◆ Kutipan Sumber
Beliau pun satu2nya ulama yg mendapatkan gelar dari para ulama sebagai Raisul Akbar (Pimpinan terbesar)Nahdlotul Ulama (NU), setelah beliau tidak yg memakai gelar tsb. Bahkan dalam fakta sejarah tahun 1942 dari pemerintahan Jepang waktu di Indonesia, disitu tertuliskan bahwasanya ada kurang lebih 25.000 (dua puluh lima ribu) ulama atau kyai seluruh Indonesia bahkan ada yg dari luar negeri pernah berguru kepada KH Muhammad Hasyim Asy’ari. Oleh sebab itu para ulama juga menggelari beliau dgn gelar Hadratus Syaikh (Maha Guru yg Mulia).
Mbah Kyai Kholil Bangkalan gurunya, yang dianggap sebagai pemimpin spiritual (Qutub) para kyai di tanah Jawa sangat menghormati Kyai Hasyim. Dan setelah Kiyai Kholil wafat, banyak para ulama yg mengatakan KH. Hasyim-lah yang dianggap sebagai pemimpin spiritual (Qutub).
Maka tidaklah heran jika banyak diantara santri2 yg telah belajar bertahun2 kepada Mbah Kyai Kholil bahkan santri2 tersebut banyak diantaranya merupakan teman dari bah Hasyim tidak jarang usianya lebih tua dari beliau, setelah mereka belajar dari Mbah Kholil Bangkalan banyak yg melanjutkan di makkah selama bertahun2.
Setelah mereka pulang ke Indonesia mereka masih menyempatkan diri untuk belajar lagi kepada Mbah Kyai Hasyim Asy’ari. Hal tsb juga di lakukan oleh ulama dan kyai2 lainya setelah lama belajar di Makkah, mereka pulang ke Indonesia mereka masih belajar lagi kepada Mbah Kyai Hasyim Asy’ari.
KH Zubair Umar al Jailani Salatiga Jawa Tengah beliau adalah salah satu murid dari Hadratus Syaikh Hasyim Asy’ari, setelah belajar kepada Mbah Kyai Hasyim Asyari Kyai Zubair melanjutkan pengembaraan ilmunya ke Makkah. Mbah Kyai Hasyim berpesan kepada Kyai Zubair untuk mendalami hadits setibanya di Makkah tetapi beliau lebih tertarik untuk memperdalam Ilmu Falak yang telah beliau dapatkan dari Mbah Kyai Hasyim.

◆ Tugas Singkat A
Menurut kutipan sumber, gelar apa yang diberikan para ulama kepada KH Muhammad Hasyim Asy’ari dengan arti Maha Guru yang Mulia?
◆ Tugas Singkat B
Sajikan baris-baris catatan dalam bentuk tabel Markdown dengan kolom No. dan Baris, mulai dari baris yang memuat "Tap the 6600 floor level label" hingga dan termasuk baris yang memuat "pyautogui.click(x=369, y=45)". Abaikan baris kosong dan jangan sertakan gambar.

◆ Bahan

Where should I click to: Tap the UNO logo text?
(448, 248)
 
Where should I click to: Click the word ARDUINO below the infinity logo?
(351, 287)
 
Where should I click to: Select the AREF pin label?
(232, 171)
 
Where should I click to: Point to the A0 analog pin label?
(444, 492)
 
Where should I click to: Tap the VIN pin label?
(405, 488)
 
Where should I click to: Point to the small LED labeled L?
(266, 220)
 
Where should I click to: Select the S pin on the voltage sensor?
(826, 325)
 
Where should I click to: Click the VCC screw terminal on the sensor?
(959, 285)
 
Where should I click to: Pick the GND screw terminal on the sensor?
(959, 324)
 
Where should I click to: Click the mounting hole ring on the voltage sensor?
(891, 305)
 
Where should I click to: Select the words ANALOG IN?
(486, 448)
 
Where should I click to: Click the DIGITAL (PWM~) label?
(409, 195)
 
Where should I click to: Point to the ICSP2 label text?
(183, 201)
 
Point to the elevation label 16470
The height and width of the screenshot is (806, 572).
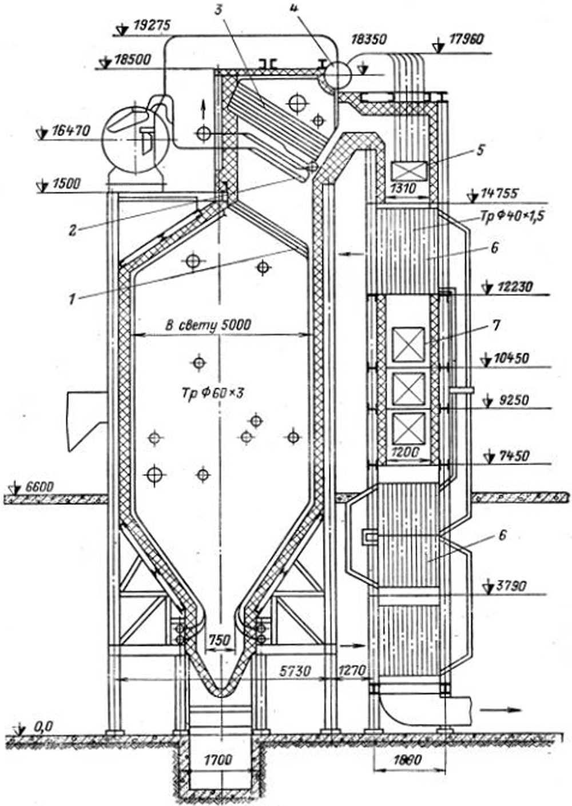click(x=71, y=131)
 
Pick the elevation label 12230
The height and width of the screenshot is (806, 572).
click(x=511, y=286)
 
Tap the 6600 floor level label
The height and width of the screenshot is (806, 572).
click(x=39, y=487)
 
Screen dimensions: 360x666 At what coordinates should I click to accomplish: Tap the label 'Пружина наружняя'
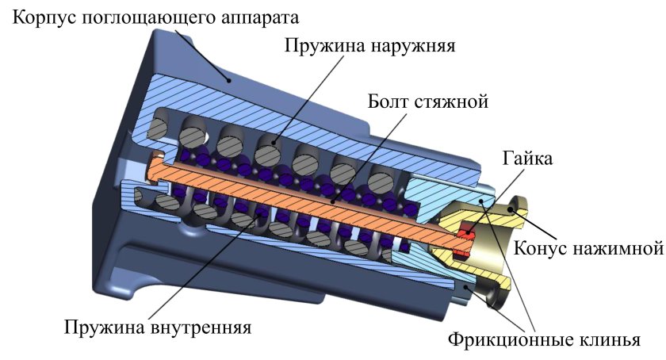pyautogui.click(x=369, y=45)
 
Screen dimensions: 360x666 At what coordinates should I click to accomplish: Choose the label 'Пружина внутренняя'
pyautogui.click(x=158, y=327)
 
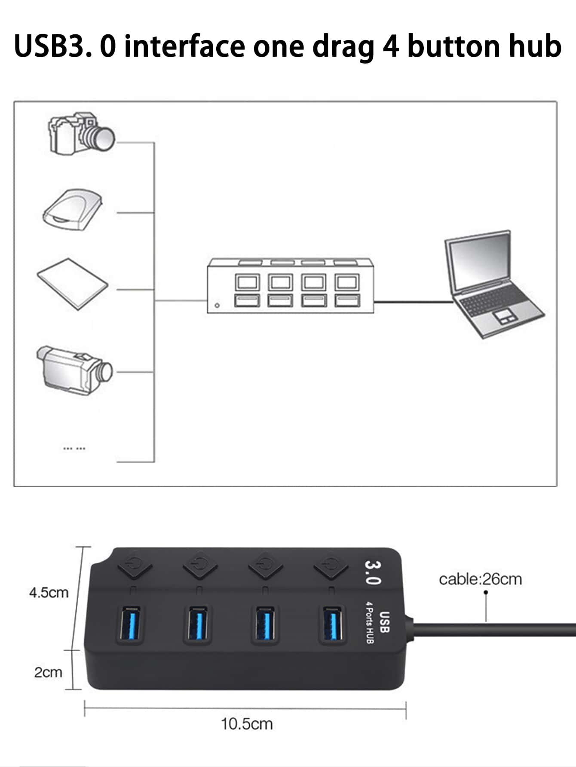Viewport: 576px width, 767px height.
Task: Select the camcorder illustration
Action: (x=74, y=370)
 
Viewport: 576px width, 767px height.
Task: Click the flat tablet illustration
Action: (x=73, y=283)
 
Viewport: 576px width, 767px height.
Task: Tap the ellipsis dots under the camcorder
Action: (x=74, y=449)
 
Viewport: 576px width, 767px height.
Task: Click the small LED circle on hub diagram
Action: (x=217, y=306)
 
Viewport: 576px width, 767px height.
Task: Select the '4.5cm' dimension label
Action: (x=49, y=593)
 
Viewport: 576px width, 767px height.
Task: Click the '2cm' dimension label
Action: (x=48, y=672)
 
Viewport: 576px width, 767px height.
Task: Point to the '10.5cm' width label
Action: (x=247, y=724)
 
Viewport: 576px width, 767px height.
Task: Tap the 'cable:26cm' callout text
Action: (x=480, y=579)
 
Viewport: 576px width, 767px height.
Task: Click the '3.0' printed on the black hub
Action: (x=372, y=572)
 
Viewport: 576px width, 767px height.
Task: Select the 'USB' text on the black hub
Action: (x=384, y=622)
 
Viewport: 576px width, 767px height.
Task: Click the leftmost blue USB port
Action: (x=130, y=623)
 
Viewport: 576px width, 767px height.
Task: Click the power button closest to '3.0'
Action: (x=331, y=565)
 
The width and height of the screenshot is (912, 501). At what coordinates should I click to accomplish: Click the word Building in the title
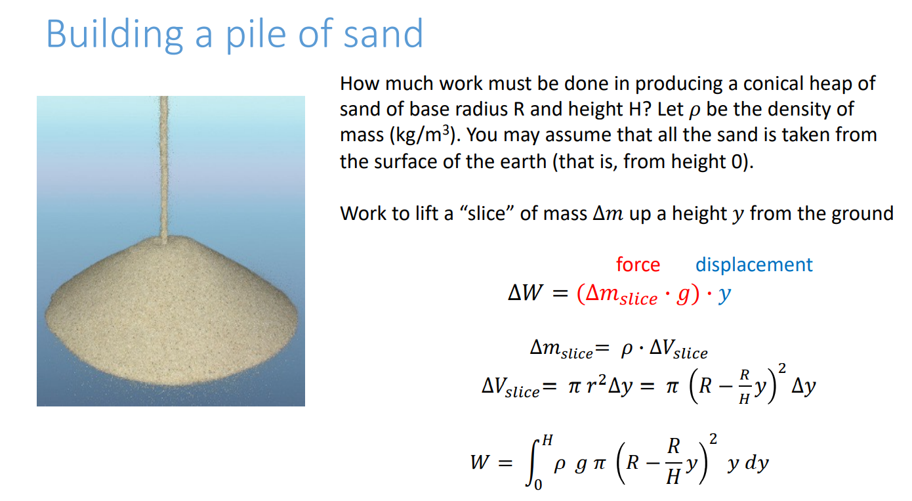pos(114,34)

==

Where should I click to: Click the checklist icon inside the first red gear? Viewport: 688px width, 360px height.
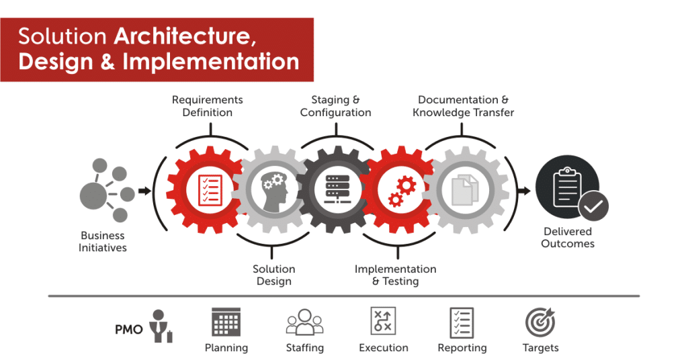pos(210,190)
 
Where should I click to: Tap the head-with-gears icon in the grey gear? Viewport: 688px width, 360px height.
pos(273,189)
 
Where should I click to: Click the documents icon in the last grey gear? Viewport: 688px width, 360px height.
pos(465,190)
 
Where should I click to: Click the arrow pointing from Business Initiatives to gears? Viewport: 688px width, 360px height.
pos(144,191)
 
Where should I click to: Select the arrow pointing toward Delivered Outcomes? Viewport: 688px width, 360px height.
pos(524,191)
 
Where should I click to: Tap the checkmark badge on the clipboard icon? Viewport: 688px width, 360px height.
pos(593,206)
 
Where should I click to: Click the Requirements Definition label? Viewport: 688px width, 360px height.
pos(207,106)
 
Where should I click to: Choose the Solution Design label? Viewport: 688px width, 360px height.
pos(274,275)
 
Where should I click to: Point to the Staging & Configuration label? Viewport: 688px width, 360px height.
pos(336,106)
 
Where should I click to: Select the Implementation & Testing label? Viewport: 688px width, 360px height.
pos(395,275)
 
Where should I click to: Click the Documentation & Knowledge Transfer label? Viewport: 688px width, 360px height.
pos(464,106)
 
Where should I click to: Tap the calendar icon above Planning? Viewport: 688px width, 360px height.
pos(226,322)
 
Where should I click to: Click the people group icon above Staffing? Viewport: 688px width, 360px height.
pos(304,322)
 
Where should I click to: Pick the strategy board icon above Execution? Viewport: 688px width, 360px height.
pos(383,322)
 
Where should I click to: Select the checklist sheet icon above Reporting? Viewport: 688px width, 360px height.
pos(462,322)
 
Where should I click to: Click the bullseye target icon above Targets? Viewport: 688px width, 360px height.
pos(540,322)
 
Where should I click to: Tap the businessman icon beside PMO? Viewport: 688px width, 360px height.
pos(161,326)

◆ Jawaban Lengkap A
Hadratus Syaikh.

◆ Jawaban Lengkap B
| No. | Baris |
|---|---|
| 1 | Tap the 6600 floor level label |
| 2 | The height and width of the screenshot is (806, 572). |
| 3 | click(x=39, y=487) |
| 4 | Screen dimensions: 360x666 At what coordinates should I click to accomplish: Tap the label 'Пружина наружняя' |
| 5 | pyautogui.click(x=369, y=45) |